Primeiro longa da cineasta Karol Maia, Aqui não entra luz, a ser exibido hoje na Mostra Competitiva do Festival de Cinema, dá voz às trabalhadoras domésticas e suas respectivas batalhas
Filha de ex-trabalhadora doméstica, a cineasta Karol Maia estreia o primeiro longa da carreira, Aqui não entra luz, hoje, na Mostra Competitiva Nacional no Festival de Brasília do Cinema Brasileiro. O filme, narrado em primeira pessoa, reúne entrevistas com mulheres que revelam lembranças emocionantes da realidade no trabalho doméstico e que dividem relatos de situações de violência e exploração. Vindas dos quatro estados que mais receberam mão de obra escravizada do país — Bahia, Maranhão, Minas Gerais e Rio de Janeiro, elas expõem a luta constante por direitos e para que suas filhas possam sonhar com outros futuros.

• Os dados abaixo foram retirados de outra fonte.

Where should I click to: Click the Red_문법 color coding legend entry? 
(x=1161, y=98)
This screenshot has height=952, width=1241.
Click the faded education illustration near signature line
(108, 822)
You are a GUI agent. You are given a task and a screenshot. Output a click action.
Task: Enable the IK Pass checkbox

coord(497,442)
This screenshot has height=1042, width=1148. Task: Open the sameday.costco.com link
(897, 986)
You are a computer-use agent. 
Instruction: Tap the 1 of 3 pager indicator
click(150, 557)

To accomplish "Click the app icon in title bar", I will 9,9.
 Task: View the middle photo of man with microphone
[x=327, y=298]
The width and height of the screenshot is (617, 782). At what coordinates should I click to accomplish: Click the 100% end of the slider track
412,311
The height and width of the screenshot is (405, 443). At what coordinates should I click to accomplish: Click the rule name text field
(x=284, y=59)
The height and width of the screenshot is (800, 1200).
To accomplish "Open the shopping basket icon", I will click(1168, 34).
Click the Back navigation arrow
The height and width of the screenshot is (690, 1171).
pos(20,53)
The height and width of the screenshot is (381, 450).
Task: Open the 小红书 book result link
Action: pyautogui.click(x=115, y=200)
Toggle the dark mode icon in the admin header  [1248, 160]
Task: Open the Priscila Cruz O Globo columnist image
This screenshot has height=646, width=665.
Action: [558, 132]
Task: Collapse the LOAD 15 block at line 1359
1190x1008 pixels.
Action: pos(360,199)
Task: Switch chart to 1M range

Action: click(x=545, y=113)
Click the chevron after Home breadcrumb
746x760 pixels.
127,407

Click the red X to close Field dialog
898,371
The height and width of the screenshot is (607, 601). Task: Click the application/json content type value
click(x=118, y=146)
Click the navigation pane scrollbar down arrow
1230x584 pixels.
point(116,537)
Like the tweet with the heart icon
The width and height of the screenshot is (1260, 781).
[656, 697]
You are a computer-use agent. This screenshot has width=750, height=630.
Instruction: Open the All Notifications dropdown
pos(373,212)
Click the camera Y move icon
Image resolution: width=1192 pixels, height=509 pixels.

Inspirações para o título do longa, a arquitetura da senzala e do quarto de empregada são retratados no filme a partir das marcas de segregação e racismo que tais espaços carregam. A obra, como um todo, é um reconhecimento da batalha de mulheres que resistem diariamente em condições de trabalho muito precárias. Segundo o Instituto Brasileiro de Geografia e Estatística (IBGE), no Brasil, são cerca de 6 milhões de trabalhadores domésticos — entre eles, menos de um quarto tem carteira assinada. Aqui não entra luz é exibido a partir das 21h, no Cine Brasília.